Текст книги "След голубого песца"
Автор книги: Георгий Суфтин
сообщить о нарушении
Текущая страница: 6 (всего у книги 19 страниц)
5
Кто такой Сядей-Иг? Вот я так же спросил одну старуху, когда вернулся в тундру. Она посмотрела на меня жалостливо, покачала сокрушенно головой и говорит: «Ай, человек! В городе был, по бумаге говорить научился, а Сядей-Ига не знает».
У Сядей-Ига оленьи стада несчитанные бродят по тундре. И на Малой и на Большой земле. Едва объедет пастух такое стадо на упряжке от восхода до заката. А захочет узнать, все ли олени целы, поднимется на вершину сопки, глядит, сколько белых менуреев в стаде. Десять менуреев, значит, десять сотен оленей все целы. Когда Сядей-Иг перекочевывает с одного пастбища на другое, его аргиш растягивается на целую оленью перебежку. Чего тут нет в этом аргише: и лари с мехами пушного зверя, и котлы самолучшего сала, и тюки сукон да разных тканей, целый воз утвари, всякой посуды – всего не перечтешь. А говорят, на передней упряжке, на дне ларя с пушниной возит Сядей-Иг мешок из нерпичьей кожи, который с трудом поднимает. Что в том мешке, никто не знает. Сядей-Иг не показывает.
Сядей-Иг по тундре идет – под ним земля прогибается. На соседа он посмотрит – сосед глаза долу опускает. Слово скажет Сядей-Иг – это слово законом оборачивается. Вот кто такой Сядей-Иг. С ним сам Саулов за руку здоровается, в гости зовет, чаркой угощает. Да не так, как моего отца, Хосея, угощал. С Сядей-Игом шутки плохи – сильный человек. Он всеми в тундре управляет, как хочет. Лучшие охотники ему несут пушнину, лучшие рыбаки тянут его невода, лучшие пастухи охраняют день и ночь в стужу и непогоду его стада. Ни перед кем не кланяется Сядей-Иг, разве только перед Нумом, да и то лишь потому, что законы Нума ему, Сядею, на пользу. Строг Сядей в соблюдении этих законов, тверд и непреклонен. Когда я ещё совсем мальчишкой был, мало чего в жизни понимал, своими глазами видел страшное и непонятное детскому уму. У Сядей-Ига, – тогда ещё его звали по-иному – Тахобей, – была молодая жена Ёнека, веселая, речистая. Нас, малышей, очень любила, подарками часто баловала. То пряником угостит, то конфетку даст кислую-прекислую, сосешь её целый день и не убывает, так с конфеткой и спать ляжешь.

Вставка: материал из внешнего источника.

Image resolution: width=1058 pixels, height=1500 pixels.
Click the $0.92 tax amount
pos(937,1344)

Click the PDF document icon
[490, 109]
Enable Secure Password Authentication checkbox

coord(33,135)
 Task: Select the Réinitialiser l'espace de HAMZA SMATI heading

Ну вот, однажды весной Тахобей переезжал реку. Не успел он доехать до берега, лёд под упряжкой расселся: весенний, рыхлый лед – долго ли до беды. Ухнул вместе с санями Тахобей в полынью. Олени дернули, сани вытащили. Тахобей в полынье остался. Малица широкая раздулась, держит. Кричит Тахобей: «Спасите!» Пастухи бросились спасать – лед под ногами проваливается. Как тут спасешь? Своя жизнь дороже. Хорей подают – Тахобей достать не может. Веревку подают – ускользает конец, не ухватишься.
Наверно, уже последние мгновенья считал Тахобей, коченеть начал. Да хорошо Ёнека не растерялась, кинулась мужу на помощь. Выхватила из-под сиденья тынзей и со всего размаху набросила петлю на мужнины плечи. Когда вытащили Тахобея, он был весь синий и без памяти. Но отогрели его, размяли, в чувство привели. Ожил он, жену свою, Ёнеку, позвал, при всем народе поцеловал и назвал любимой.

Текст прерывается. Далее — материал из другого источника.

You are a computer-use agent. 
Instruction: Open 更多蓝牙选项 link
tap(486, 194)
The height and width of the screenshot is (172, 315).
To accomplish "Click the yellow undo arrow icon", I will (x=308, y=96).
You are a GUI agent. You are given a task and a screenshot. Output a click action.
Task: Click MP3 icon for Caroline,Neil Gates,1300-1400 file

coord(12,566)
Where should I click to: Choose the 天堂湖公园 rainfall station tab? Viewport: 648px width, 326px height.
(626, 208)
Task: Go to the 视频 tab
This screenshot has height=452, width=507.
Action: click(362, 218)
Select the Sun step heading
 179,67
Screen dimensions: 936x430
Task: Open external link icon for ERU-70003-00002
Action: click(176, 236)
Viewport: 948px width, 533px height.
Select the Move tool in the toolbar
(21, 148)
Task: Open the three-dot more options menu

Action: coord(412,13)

А вскоре пошла молва, что Ёнека, спасая мужа, перешагнула через тынзей. А женщина, посмевшая перешагнуть через тынзей, по закону Нума подлежит строгому наказанию. Что думал и что чувствовал Тахобей, узнав о проступке жены, судить не берусь. Но позвал он стариков на судилище. Это была страшная ночь. Шаманы били в бубны и завывали подобно волкам. Им помогали собаки со всего стойбища. Нас, малышей, на судилище не пускали, мы наблюдали издали, со склона сопки. И мы замерли от страха, когда среди воя шаманов, неистового лая собак и грохота шаманских бубнов раздался леденящий кровь человеческий крик. Осужденную раздели на морозе, веревкой прикрутили к саням и семь раз провезли вокруг сопки, на вершине которой стояли деревянные божки. Мы не получали больше от Ёнеки пряников и конфет. Она не долго прожила после этой ночи.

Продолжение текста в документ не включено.